Analyse convergence of: $\displaystyle \sum^{\infty}_{n=3} \left (\sqrt[3]{n^3 + 2} - \sqrt{n^2 + 7}\right)$

If you are able to prove that both series$$\sum_{n=3}^\infty\sqrt[3]{n^3+2}-n\quad\text{and}\quad\sum_{n=3}^\infty\sqrt{n^2+7}-n\tag1$$converge, or that one of them converges and the other one diverges, then you're done.

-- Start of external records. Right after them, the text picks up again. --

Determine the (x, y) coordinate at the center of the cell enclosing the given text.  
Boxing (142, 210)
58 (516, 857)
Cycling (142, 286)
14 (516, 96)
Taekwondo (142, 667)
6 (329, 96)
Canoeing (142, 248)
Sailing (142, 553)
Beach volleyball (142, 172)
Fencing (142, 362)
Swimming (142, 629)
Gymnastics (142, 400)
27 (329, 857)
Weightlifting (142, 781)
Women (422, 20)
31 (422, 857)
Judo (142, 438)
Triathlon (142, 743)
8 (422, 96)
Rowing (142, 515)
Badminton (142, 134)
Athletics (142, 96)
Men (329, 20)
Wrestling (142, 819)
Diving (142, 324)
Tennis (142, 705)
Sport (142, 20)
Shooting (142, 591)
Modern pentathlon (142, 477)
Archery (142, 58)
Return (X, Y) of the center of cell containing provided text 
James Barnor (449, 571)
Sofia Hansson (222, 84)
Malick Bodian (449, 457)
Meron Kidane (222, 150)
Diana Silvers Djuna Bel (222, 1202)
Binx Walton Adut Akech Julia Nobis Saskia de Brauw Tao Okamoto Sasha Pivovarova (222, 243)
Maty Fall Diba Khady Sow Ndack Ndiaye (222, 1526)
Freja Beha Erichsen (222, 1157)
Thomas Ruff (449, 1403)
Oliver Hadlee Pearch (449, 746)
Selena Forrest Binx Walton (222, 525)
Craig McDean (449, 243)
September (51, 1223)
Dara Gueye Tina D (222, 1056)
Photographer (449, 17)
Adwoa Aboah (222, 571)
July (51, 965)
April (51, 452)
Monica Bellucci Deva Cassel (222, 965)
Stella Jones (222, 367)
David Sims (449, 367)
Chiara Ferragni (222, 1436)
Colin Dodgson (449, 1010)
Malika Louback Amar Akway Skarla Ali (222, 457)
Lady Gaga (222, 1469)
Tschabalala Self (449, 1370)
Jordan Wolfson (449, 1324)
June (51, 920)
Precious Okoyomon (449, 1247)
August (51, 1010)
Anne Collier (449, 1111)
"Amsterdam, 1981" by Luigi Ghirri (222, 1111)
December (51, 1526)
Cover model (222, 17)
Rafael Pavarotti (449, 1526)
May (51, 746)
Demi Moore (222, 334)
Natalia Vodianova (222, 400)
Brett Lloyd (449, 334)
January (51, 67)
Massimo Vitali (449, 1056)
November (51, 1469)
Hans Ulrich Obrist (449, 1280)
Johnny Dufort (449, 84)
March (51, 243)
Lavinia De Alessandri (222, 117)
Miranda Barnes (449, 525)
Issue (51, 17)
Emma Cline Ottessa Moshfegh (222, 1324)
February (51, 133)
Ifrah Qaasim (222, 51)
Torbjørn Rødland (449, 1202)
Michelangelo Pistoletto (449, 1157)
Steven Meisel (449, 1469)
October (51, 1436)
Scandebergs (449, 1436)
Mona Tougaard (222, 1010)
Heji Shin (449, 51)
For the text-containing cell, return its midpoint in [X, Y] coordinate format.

Now, note that\begin{align}\sqrt[3]{n^3+2}-n&=\sqrt[3]{n^3+2}-\sqrt[3]{n^3}\\&=\frac2{\sqrt[3]{n^3+2}^2+\sqrt[3]{n^3+2}\sqrt[3]{n^3}+\sqrt[3]{n^3}^2}\\&=\frac2{\sqrt[3]{n^3+2}^2+\sqrt[3]{n^3+2}\,n+n^2}\end{align}and therefore$$\lim_{n\to\infty}\frac{\sqrt[3]{n^3+2}-n}{\frac1{n^2}}=\frac23$$and therefore the first series from $(1)$ converges.

Can you take it from here?


Hint Use that when $\alpha\not = 0$, \begin{equation} (1 + x)^\alpha - 1 \sim \alpha x \end{equation} when $x\longrightarrow 0$.